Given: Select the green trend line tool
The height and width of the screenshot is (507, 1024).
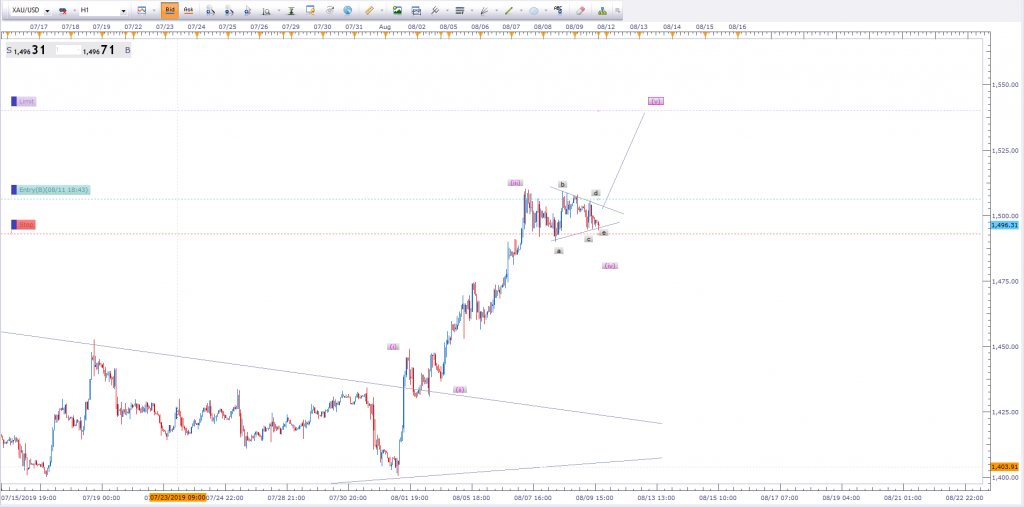Looking at the screenshot, I should tap(509, 10).
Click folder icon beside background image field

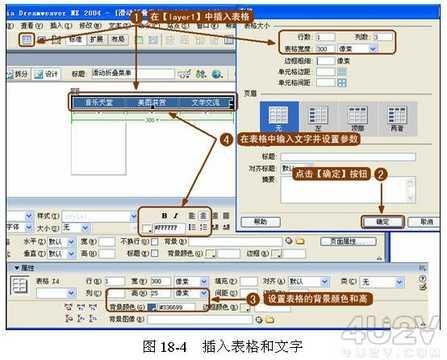(270, 320)
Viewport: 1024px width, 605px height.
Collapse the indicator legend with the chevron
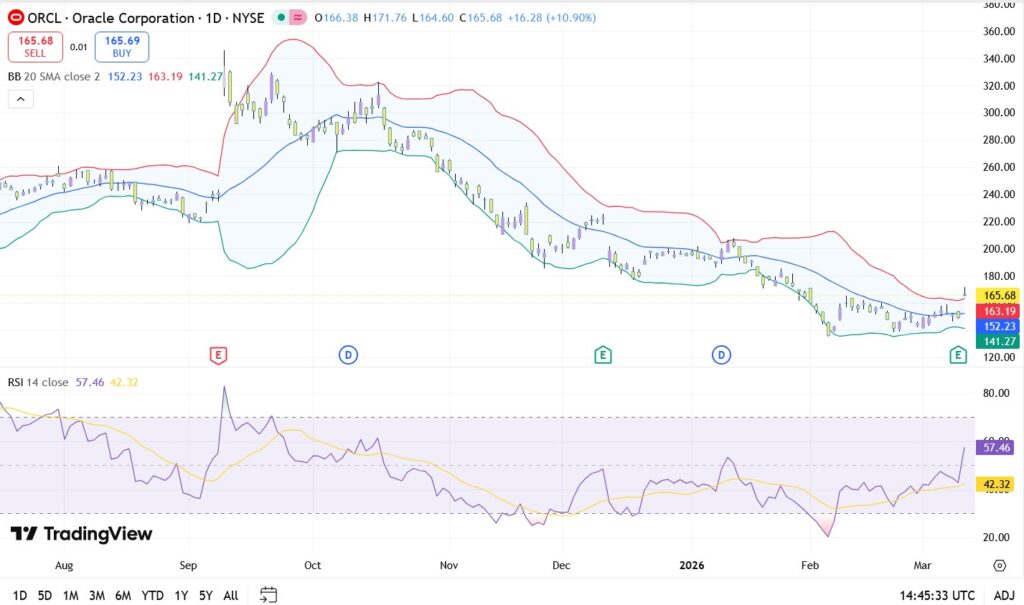[20, 99]
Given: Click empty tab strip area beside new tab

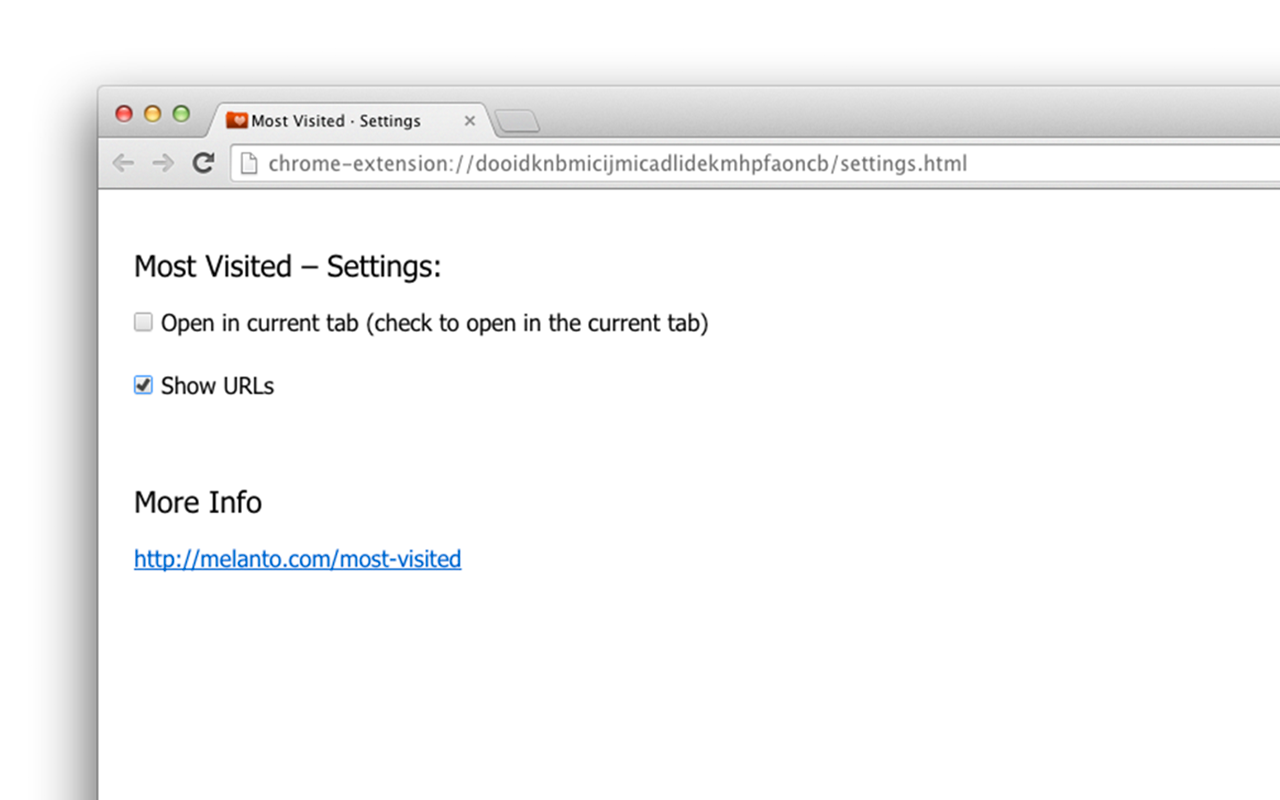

> **What to do**: Once the pictures are removed, copy the material above exactly.

> **Answer box**:
Given: Select the green trend line tool
The height and width of the screenshot is (507, 1024).
Looking at the screenshot, I should tap(509, 10).
Click folder icon beside background image field

(270, 320)
Viewport: 1024px width, 605px height.
Collapse the indicator legend with the chevron
[20, 99]
Given: Click empty tab strip area beside new tab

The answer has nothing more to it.